Espiritualidade e as novas tecnologias

Aldous Huxley by Fabrizio Cassetta

Aldous Huxley sempre me surpreende. O admirável mundo novo se assenta sobre a ideia da servidão voluntária. Como o Estado despótico a obtém dos súditos? Por meio de sexo, drogas e música eletrônica.

Em 1946 ele dizia: “Dentro de alguns anos, sem dúvida, passar-se-ão licenças de casamento como se passam licenças de cães, válidas para um período de doze meses, sem nenhum regulamento que proíba a troca do cão ou a posse de mais de um animal de cada vez. À medida que a liberdade econômica e política diminui, a liberdade sexual tem tendência para aumentar, como compensação”. E arremata: “juntamente com a liberdade de sonhar em pleno dia sob a influência de drogas, do cinema e da rádio, ela contribuirá para reconciliar seus súditos com a servidão que lhes é destinada”.

A “cerimônia da solidariedade” (Cap. V) é uma paródia de uma liturgia cristã. Como uma espécie de simulacro, Huxley cria uma ambiência numinosa a partir de um ritual decalcado do rito eucarístico. Conduzidos por Morgana Rothschild (note o nome), os 12 partícipes (olhe o número) são embalados por drogas, sexo, música, inspirados por um ente assustador que se não revela inteiramente no livro, mas está presente na orgia-folia (orgy-porgy):

Ford and fun
Kiss the girls and make them One.
Boys at 0ne with girls at peace;
Orgy-porgy gives release.
Kiss the girls and make them One.
Boys at 0ne with girls at peace;
Orgy-porgy gives release”.

O livro é revelador do declínio da espiritualidade ocidental que se rende a simulacros e à satisfação de prazeres sensoriais.
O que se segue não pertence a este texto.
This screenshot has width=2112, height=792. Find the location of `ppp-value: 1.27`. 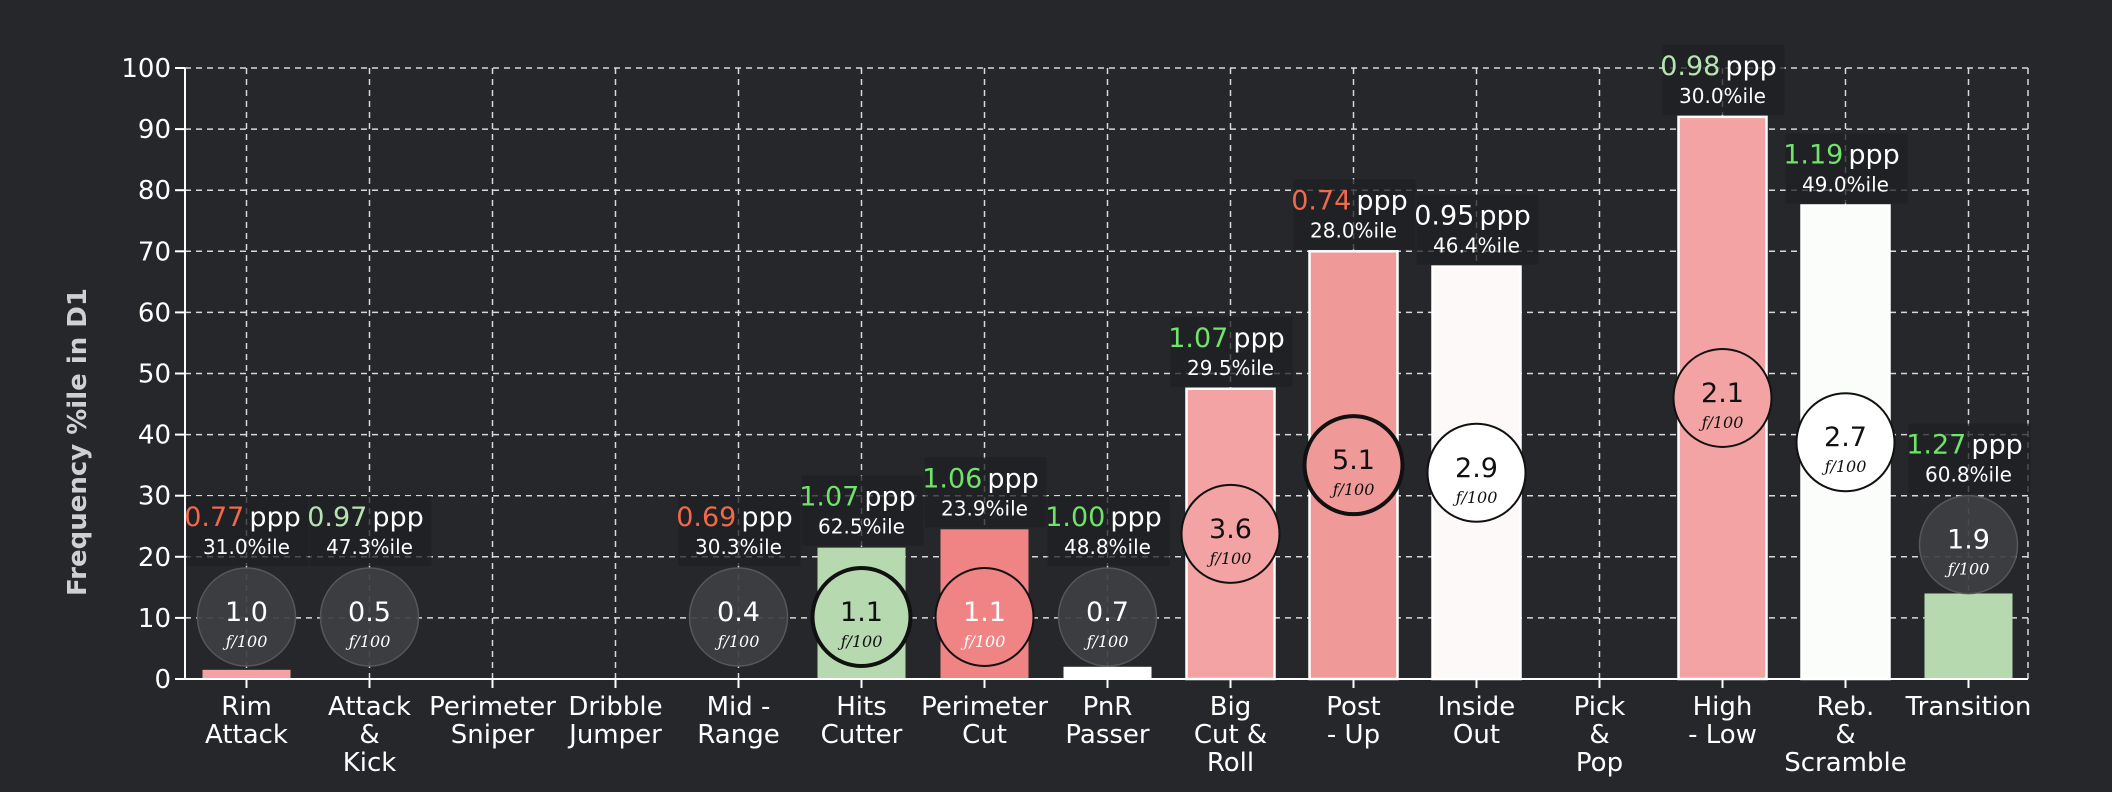

ppp-value: 1.27 is located at coordinates (1936, 446).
É possível empreender uma leitura iniciática desse livro. Resta-nos lamentar que Huxley termine a obra sem nos dar ou revelar alternativas. Entre a loucura hipermaterialista do mundo tecnológico e a vida tisnada pela dor e sofrimento, não há mais nada, nonadas, quando sabemos que há, certamente, um infinito e além.

Este pequeno texto foi originalmente postado noutra parte em 10/5/2016. Hoje lembrei-me dele por conta de um encontro em que se discutiu o impacto de novas tecnologias na sociedade. Fica aqui a lembrança, certo de que o tema poderia render uma nova rodada de discussões, agora com o ajuste do foco que, a meu sentir, deveria ser a espiritualidade e as novas tecnologias. (SJ)

2 comentários sobre “Espiritualidade e as novas tecnologias

  1. Caro SJ, às vezes penso: o cara é um bibliófilo, um filósofo que vive em uma megalópole e lida com registros públicos. Qual deles se salvará? Respondo: ambos, talvez. Mas, para o bem do registro de imóveis no Brasil, existe um escrevinhador (no sentido lloseano) genial como você! Parabéns! Fiquei com vontade de reler Huxley, que estranhamente conheci após ler sobre Mark Twain em uma revista literária americana… há anos.